How to complete this task: In the material below, find each line with the string "node" and copy it.
[Data shown — start]
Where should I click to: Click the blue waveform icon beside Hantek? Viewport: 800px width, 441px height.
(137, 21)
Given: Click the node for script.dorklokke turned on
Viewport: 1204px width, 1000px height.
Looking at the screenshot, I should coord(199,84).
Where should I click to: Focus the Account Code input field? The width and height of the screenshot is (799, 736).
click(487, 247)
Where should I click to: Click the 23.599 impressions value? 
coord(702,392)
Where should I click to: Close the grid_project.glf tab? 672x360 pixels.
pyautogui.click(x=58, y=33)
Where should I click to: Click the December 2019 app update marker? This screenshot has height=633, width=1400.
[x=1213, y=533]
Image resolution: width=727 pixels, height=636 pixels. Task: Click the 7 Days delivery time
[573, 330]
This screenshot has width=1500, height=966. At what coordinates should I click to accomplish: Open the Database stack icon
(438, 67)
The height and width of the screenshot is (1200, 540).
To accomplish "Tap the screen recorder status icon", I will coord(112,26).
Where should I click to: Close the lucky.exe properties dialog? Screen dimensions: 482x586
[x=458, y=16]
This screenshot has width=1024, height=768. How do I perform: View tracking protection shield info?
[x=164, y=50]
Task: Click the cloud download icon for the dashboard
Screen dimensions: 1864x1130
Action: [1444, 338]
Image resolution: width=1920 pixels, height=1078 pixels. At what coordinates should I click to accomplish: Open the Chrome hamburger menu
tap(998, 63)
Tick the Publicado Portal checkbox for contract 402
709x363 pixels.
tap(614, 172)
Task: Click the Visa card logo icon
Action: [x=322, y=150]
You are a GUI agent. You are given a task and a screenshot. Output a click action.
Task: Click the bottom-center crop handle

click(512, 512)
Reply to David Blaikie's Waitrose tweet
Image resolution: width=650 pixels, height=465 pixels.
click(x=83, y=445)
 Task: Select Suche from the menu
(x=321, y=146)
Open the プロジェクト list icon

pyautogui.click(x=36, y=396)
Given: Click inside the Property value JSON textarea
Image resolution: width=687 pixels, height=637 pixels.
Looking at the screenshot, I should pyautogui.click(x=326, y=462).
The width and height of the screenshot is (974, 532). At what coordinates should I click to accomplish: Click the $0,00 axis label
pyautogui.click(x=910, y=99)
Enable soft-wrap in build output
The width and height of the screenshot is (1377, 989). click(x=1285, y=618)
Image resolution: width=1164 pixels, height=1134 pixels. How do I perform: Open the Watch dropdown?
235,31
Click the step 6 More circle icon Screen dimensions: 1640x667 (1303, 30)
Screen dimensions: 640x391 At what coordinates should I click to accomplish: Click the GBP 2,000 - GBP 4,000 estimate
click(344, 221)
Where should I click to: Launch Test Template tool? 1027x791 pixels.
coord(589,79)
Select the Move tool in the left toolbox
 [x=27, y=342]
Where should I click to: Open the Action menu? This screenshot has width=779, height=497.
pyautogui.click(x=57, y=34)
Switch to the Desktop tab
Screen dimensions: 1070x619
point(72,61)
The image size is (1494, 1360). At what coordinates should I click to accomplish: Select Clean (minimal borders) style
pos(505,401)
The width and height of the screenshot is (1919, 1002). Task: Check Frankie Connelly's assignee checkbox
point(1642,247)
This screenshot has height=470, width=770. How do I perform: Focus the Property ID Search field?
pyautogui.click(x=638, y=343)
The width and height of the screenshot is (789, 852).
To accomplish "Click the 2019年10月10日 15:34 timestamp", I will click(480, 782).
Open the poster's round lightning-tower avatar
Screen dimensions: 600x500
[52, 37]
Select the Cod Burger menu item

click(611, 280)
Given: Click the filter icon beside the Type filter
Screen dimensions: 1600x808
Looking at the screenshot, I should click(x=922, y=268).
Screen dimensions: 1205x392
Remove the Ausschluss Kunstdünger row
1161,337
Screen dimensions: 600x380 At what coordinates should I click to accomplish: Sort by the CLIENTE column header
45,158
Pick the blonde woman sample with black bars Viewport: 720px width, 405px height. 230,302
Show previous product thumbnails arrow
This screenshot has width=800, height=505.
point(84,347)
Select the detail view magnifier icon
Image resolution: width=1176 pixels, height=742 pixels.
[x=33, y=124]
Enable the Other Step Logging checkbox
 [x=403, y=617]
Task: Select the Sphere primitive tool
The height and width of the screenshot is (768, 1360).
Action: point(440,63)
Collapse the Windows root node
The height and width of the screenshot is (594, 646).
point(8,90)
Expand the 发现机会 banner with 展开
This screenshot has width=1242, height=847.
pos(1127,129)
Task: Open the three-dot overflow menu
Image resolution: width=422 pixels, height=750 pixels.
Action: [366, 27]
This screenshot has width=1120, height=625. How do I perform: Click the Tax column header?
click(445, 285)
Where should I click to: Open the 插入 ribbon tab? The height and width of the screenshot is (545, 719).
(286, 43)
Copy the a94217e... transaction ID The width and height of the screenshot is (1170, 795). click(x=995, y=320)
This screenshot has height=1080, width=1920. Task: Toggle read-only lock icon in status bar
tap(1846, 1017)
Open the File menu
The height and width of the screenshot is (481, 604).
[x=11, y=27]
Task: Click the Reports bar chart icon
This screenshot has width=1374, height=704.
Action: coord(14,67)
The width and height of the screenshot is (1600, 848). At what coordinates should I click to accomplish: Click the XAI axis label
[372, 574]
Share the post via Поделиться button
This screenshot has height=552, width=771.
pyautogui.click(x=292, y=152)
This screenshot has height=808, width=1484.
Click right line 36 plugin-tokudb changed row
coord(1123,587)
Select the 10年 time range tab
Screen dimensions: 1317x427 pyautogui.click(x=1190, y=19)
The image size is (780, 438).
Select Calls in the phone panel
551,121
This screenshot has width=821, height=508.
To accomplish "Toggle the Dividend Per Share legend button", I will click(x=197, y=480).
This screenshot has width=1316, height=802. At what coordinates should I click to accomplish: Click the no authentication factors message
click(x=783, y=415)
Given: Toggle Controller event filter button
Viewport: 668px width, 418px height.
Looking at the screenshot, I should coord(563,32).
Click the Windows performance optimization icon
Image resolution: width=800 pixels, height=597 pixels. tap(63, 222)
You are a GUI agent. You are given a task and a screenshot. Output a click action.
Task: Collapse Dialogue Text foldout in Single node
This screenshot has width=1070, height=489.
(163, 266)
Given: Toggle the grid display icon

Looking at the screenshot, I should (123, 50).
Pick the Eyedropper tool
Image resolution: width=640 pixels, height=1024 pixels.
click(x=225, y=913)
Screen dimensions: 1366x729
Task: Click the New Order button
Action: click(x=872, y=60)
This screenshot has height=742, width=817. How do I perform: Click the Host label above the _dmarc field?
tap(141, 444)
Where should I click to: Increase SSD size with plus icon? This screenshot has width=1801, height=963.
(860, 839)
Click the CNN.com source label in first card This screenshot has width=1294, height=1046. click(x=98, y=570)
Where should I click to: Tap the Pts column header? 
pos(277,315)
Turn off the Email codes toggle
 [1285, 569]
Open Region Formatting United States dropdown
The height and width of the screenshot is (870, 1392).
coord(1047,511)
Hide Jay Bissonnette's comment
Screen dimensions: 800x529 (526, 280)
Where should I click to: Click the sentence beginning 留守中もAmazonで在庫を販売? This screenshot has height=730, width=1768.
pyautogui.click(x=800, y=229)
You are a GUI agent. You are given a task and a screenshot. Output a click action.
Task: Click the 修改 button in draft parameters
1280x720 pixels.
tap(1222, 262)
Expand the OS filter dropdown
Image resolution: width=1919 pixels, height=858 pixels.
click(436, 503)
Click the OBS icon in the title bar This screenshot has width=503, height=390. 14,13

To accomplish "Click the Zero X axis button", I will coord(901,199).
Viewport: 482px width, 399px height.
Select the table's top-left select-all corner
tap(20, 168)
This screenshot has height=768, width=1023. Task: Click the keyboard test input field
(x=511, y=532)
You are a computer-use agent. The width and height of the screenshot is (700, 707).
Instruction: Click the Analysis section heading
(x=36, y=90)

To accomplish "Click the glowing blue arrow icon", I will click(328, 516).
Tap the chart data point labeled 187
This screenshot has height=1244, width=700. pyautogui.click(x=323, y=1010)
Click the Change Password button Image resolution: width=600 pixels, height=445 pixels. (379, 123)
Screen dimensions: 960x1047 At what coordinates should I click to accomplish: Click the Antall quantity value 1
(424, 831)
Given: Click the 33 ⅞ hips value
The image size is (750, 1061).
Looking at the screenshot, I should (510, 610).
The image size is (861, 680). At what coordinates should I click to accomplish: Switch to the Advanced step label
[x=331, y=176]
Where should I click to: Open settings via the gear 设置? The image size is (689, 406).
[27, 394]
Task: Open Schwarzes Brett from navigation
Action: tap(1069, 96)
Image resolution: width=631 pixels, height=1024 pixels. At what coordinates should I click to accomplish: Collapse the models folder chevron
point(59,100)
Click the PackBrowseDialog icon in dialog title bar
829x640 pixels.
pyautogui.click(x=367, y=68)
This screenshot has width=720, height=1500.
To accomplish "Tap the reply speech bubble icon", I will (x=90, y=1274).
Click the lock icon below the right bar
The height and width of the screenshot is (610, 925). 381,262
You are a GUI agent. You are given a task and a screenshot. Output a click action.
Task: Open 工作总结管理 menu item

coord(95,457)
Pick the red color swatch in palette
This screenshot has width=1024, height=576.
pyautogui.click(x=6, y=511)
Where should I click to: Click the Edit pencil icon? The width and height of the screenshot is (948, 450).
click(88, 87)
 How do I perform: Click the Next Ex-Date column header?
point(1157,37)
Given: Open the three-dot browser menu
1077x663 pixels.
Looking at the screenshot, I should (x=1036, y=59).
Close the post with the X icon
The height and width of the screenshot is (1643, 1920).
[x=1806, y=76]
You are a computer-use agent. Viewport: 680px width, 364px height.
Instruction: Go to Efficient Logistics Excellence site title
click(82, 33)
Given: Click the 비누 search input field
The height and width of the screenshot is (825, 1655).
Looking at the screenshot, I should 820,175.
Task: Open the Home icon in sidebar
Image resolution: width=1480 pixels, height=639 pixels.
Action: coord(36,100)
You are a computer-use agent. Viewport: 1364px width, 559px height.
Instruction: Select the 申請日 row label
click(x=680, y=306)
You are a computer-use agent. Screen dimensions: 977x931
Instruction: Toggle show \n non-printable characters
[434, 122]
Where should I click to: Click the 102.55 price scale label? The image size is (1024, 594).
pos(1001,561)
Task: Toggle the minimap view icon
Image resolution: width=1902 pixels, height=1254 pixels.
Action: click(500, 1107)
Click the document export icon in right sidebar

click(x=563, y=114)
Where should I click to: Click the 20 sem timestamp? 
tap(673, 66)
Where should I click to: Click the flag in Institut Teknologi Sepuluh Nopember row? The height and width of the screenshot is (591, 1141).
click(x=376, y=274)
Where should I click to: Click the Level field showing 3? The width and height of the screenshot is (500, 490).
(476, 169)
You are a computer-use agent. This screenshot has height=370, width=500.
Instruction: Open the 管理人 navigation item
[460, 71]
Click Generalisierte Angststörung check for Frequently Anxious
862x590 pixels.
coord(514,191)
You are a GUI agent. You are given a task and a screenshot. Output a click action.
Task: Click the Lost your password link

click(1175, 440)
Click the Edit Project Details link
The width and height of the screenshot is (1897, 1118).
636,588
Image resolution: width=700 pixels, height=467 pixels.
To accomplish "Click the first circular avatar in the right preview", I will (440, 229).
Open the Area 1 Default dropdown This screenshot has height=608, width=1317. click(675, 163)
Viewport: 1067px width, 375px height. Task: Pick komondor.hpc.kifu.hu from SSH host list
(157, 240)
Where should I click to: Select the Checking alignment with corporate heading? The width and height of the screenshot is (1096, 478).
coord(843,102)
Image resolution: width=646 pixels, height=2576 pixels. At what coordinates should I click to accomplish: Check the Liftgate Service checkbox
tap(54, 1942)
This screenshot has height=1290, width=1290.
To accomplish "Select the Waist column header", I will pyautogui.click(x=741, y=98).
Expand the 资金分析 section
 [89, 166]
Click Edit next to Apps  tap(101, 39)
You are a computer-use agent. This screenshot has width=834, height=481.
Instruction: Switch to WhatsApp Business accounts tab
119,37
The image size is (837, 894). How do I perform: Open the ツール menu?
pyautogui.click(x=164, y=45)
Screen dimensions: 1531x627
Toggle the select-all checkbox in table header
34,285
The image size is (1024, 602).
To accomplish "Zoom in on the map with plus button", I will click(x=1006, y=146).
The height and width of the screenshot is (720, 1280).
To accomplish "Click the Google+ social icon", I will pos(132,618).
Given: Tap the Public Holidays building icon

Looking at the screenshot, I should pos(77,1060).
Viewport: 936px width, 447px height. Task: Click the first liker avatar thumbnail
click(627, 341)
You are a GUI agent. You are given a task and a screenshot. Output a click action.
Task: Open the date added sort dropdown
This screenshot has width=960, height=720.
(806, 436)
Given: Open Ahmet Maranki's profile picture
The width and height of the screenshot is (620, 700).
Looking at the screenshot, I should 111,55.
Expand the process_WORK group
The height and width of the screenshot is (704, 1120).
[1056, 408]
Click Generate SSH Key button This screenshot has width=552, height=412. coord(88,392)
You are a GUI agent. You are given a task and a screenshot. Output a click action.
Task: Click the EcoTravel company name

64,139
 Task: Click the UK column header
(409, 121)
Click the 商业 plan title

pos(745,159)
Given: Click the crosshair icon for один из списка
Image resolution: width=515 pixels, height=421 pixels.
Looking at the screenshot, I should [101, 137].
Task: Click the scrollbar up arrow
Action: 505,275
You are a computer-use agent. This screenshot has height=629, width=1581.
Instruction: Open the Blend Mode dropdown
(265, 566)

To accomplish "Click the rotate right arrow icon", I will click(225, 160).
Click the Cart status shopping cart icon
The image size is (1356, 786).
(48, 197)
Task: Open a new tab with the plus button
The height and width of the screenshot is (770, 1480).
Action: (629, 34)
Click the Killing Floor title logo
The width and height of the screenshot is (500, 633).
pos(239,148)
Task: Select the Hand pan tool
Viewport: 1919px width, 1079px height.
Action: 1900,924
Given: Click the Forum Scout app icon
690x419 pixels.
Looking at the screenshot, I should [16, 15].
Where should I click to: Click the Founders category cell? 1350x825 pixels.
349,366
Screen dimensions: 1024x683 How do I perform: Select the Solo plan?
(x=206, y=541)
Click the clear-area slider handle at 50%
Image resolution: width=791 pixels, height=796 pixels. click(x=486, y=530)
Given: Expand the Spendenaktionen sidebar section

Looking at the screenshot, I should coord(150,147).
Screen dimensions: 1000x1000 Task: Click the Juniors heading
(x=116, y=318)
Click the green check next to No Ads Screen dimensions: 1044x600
[Data shown — finish]
The completed task:
Given: Click the node for script.dorklokke turned on
Collapse the Windows root node
Task: Collapse Dialogue Text foldout in Single node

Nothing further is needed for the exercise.